Shea’s refreshing arguments boil down to this: 1) Words can have multiple meanings. 2) Common usage trumps inflexible rules. 3) And the history of the English language is on the side of permissiveness.
“English is not dying,” Shea assures. “It is behaving exactly as it should, which is to say it is changing.”
Linguists have been saying these things for decades, in celebration of our mother tongue’s playfulness and inventiveness. Shea – who has written several books about language and dictionaries – gets the point across with insight and wit, but he doesn’t spare his well-aimed barbs at nitpickers who want to preserve the English language in a jar of formaldehyde.
The self-appointed protectorate of English reached a crescendo of outrage in 1961 over Webster’s Third including “ain’t” as a real word. And they ain’t letting up.
Shea’s enlightening primer exposes what sourpusses these pedants are in their quest to impose their linguistic preferences on the rest of us.
“I find the tendency to belittle people for verbal slights to be quite distasteful,” Shea writes. “One of the things that is most curious about people who hold themselves up as language purists is that they seem to spend considerably more time complaining about language than they do celebrating it.”
English has rules, of course, but they don’t operate as rigidly as some people would like. English usage is elastic, idiomatic and contextual. As a general proposition, human language is programmed to generate variations in pronunciation and grammar.
To declare one linguistic form proper and all the others aberrant is tantamount to saying a single species of rose is botanically correct and all the others are degenerate.
Linguistic bullying has an ugly history as a weapon used to stigmatize speakers of African-American Vernacular English, Appalachian English and Southern English.
Shea’s overview of grammar wars past and present includes several dozen case studies of disputed English usage, showing that many claims for grammatical correctness are a matter of personal preference or social prejudice.

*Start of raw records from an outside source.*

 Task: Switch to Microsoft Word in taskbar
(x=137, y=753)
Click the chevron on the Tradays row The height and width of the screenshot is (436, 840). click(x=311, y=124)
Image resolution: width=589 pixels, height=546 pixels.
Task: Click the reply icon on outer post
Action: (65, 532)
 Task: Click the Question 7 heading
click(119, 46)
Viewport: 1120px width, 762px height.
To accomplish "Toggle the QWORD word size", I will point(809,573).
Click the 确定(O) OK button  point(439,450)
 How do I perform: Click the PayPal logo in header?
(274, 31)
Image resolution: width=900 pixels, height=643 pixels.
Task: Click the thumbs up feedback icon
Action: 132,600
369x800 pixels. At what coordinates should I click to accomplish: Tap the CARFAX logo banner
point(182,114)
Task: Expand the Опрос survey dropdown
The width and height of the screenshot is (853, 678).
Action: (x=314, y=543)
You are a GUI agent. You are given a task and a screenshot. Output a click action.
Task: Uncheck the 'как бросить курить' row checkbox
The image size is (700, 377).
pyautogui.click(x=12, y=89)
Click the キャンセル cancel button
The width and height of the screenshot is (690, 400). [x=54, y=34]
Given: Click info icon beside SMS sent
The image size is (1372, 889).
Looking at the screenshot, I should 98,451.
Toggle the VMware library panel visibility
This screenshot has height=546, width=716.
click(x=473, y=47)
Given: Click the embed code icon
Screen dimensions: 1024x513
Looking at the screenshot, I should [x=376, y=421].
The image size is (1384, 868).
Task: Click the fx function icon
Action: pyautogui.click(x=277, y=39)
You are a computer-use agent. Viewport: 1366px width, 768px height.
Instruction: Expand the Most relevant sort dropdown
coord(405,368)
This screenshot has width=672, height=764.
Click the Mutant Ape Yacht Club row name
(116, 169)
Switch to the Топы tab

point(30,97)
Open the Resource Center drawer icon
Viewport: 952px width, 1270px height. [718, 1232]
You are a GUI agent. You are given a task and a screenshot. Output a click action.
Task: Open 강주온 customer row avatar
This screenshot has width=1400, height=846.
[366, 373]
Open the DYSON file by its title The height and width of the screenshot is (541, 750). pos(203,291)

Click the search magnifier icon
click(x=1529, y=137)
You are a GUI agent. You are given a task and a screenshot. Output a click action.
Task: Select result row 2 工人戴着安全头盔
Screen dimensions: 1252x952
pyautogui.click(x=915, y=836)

Double negatives, redundant phrases, split infinitives and sentences ending with prepositions have been used to good effect by English speakers and writers for centuries.
Over the years, grammar defenders have bemoaned such words as “fun,” “pants,” “thanks,” “lunch,” “balding,” “belittle” and “dilapidated” as ungrammatical or low-class. Their objections seem comical today and ought to give pause to anyone making absolute claims about proper English.
An ongoing kerfuffle involves “unique .” Purists insist something either is or isn’t, but can’t be more, less, somewhat or very unique.
Yet in the past two centuries, Charlotte Brontë, Walter Scott and Ezra Pound found “more unique” perfectly serviceable. Horace Mann, in 1772, opted for “uniquest.”
On that score, “unique” is hardly unique. Shea notes plenty of other absolute adjectives that English speakers like to modify for emphasis or for stylistic effect. Common examples include: half full, perfectly straight, very pregnant, quite correct, more dead than alive.